English    Türkçe    فارسی   

3
248-272

  • سال دیگر گر توانم وا رهید ** از مهمات آن طرف خواهم دوید
  • Müsaade edin de gelecek yıl, işten, güçten kurtulursam gelirim” der,
  • گفت هستند آن عیالم منتظر ** بهر فرزندان تو ای اهل بر
  • Köylü “ Ailem, ey kerem sahibi, çoluğunu, çocuğunu bekleyip duruyor” diye karşılık verirdi.
  • باز هر سالی چو لکلک آمدی ** تا مقیم قبه‌ی شهری شدی 250
  • Her yıl leylek gelince köylü de gelir, şehirlinin evine konardı.

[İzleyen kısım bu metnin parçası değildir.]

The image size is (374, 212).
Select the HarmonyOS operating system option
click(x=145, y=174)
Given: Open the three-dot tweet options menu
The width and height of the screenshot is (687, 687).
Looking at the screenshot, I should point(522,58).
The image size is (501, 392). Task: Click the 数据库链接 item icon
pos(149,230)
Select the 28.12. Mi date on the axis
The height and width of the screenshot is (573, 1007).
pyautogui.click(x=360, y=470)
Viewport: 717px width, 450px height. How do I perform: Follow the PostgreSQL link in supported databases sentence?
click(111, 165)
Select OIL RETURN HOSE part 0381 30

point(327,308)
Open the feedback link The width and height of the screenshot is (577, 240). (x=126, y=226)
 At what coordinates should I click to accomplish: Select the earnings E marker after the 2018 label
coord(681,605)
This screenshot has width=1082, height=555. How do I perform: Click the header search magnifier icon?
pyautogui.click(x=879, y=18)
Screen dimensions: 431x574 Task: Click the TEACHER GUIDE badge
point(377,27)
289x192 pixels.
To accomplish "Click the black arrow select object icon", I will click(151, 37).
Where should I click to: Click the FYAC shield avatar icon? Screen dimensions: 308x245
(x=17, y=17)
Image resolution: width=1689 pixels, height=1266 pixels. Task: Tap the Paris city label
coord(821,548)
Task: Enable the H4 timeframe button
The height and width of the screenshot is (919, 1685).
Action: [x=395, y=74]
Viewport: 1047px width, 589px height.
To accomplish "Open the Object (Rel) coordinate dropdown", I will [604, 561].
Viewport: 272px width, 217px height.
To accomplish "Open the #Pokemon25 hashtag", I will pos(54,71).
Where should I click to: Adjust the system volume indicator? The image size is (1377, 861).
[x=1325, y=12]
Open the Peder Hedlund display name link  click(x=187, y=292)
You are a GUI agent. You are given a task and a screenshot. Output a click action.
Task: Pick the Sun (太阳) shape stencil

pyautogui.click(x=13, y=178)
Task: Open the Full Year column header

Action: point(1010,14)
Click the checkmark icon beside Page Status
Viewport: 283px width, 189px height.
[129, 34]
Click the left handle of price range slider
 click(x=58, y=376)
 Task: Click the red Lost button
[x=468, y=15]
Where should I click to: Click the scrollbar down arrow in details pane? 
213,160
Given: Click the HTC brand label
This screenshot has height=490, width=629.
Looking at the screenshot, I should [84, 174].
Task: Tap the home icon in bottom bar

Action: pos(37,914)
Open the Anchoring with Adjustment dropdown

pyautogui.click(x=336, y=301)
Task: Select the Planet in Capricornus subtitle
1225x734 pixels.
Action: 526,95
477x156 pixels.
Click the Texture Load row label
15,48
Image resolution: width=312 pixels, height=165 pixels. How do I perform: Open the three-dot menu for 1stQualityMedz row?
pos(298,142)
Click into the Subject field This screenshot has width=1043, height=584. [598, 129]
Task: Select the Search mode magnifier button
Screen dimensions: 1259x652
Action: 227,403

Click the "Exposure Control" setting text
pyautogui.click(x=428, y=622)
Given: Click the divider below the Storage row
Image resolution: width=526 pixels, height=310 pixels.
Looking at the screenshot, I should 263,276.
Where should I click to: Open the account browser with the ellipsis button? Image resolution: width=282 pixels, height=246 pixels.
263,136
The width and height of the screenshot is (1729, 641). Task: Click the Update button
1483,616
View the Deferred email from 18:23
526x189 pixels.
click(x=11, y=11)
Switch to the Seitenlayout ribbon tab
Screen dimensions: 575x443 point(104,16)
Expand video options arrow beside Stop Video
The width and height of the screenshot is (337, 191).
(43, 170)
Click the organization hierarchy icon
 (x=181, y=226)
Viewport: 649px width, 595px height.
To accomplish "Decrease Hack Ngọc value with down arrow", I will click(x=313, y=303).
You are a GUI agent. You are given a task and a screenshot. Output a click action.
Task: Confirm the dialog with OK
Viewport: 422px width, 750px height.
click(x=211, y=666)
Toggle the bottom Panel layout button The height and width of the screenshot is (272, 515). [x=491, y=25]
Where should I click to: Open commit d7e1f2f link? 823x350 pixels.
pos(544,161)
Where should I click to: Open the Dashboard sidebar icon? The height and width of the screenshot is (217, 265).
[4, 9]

  • خواجه هر سالی ز زر و مال خویش ** خرج او کردی گشادی بال خویش
  • Şehirli, her yıl altınından, malından köylüye harceder, onun üstüne kanat gererdi.
  • آخرین کرت سه ماه آن پهلوان ** خوان نهادش بامدادان و شبان
  • Nihayet son defa o yiğit köylü, tam üç ay şehirliye misafir oldu, o da, ona sabah akşam sofra yaydı, yedirdi, içirdi.
  • از خجالت باز گفت او خواجه را ** چند وعده چند بفریبی مرا
  • Köylü, utanıp yine “Efendim, kaç keredir vadettin, beni kaç kere beni kaç keredir aldattın bu, niceyedir?” dedi.
  • گفت خواجه جسم و جانم وصل‌جوست ** لیک هر تحویل اندر حکم هوست
  • Şehirli dedi ki: “Canım da, bedenim de buluşmayı isteyip duruyor ama her hareket, onun takdiriyle.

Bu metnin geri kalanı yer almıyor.